Exercise-induced β2-adrenergic receptor activation enhances effector lymphocyte mobilization in humans and suppresses lymphoma growth in mice through NK-cells.

Signaling through the β₂-adrenergic receptor (β2-AR) mobilizes immune cells during exercise and is implicated in tumor lymphocyte infiltration. We investigated mechanisms governing immune cell mobilization in humans and the role of adrenergic signaling in anti-cancer responses to a murine lymphoma. Human studies included double-blind, placebo-controlled, crossover trials with beta blocker drugs and a phosphodiesterase inhibitor during steady-state and graded exercise. β₁ + β₂-AR blockade reduced lymphocyte and NK-cell mobilization during steady-state exercise, while β₁-AR blockade enhanced the mobilization of NK-cells. Combining a β₁-AR antagonist with a phosphodiesterase-4 (PDE4) inhibitor during graded exercise further increased mobilization of CD8 + T-cells, γδ T-cells, and monocytes. Isoproterenol infusion also elevated lymphocyte and NK-cell levels similarly to exercise at 70 % VO_2max. Single cell RNA sequencing revealed complex signaling downstream of cAMP that relate to lymphocyte activation and effector function.

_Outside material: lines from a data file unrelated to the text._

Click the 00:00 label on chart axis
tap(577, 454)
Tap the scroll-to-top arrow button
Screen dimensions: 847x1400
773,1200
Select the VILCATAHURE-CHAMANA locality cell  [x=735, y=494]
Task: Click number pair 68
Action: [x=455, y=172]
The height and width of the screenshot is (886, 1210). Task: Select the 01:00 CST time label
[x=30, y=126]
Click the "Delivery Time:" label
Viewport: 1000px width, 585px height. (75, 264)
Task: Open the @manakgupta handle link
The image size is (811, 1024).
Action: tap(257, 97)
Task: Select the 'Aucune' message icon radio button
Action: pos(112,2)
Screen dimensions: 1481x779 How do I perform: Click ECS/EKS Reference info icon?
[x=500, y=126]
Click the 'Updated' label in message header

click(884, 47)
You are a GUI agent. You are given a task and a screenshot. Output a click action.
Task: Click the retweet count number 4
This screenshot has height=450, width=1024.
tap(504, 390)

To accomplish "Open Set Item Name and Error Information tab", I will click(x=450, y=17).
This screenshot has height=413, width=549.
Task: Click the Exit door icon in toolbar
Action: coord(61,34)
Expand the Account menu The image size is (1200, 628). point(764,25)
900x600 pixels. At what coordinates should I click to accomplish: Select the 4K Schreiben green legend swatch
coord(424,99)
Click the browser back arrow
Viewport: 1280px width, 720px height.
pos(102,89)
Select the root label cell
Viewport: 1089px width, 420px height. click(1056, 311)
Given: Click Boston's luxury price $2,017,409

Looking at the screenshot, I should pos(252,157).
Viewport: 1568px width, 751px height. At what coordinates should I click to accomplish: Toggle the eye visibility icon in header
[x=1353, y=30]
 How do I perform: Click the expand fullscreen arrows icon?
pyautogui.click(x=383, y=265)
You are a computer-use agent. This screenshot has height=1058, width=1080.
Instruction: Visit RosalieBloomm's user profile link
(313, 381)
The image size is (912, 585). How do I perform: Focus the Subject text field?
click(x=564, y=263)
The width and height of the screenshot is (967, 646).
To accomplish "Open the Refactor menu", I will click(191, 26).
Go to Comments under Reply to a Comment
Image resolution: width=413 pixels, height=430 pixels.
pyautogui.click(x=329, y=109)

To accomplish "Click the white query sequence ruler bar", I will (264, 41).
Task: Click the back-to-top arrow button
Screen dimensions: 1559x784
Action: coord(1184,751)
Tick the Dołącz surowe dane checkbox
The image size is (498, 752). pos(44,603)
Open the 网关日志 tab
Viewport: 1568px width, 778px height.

In murine models of voluntary wheel running, β₂-AR signaling and NK-cells were critical for exercise-induced protection against B-cell lymphoma, as β₂-AR blockade or NK-cell depletion abrogated these effects. These findings highlight the pivotal role of β₂-AR signaling in mobilizing cytotoxic immune cells and protecting against tumor progression through exercise, suggesting potential therapeutic strategies combining exercise with adrenergic modulation to enhance immune responses.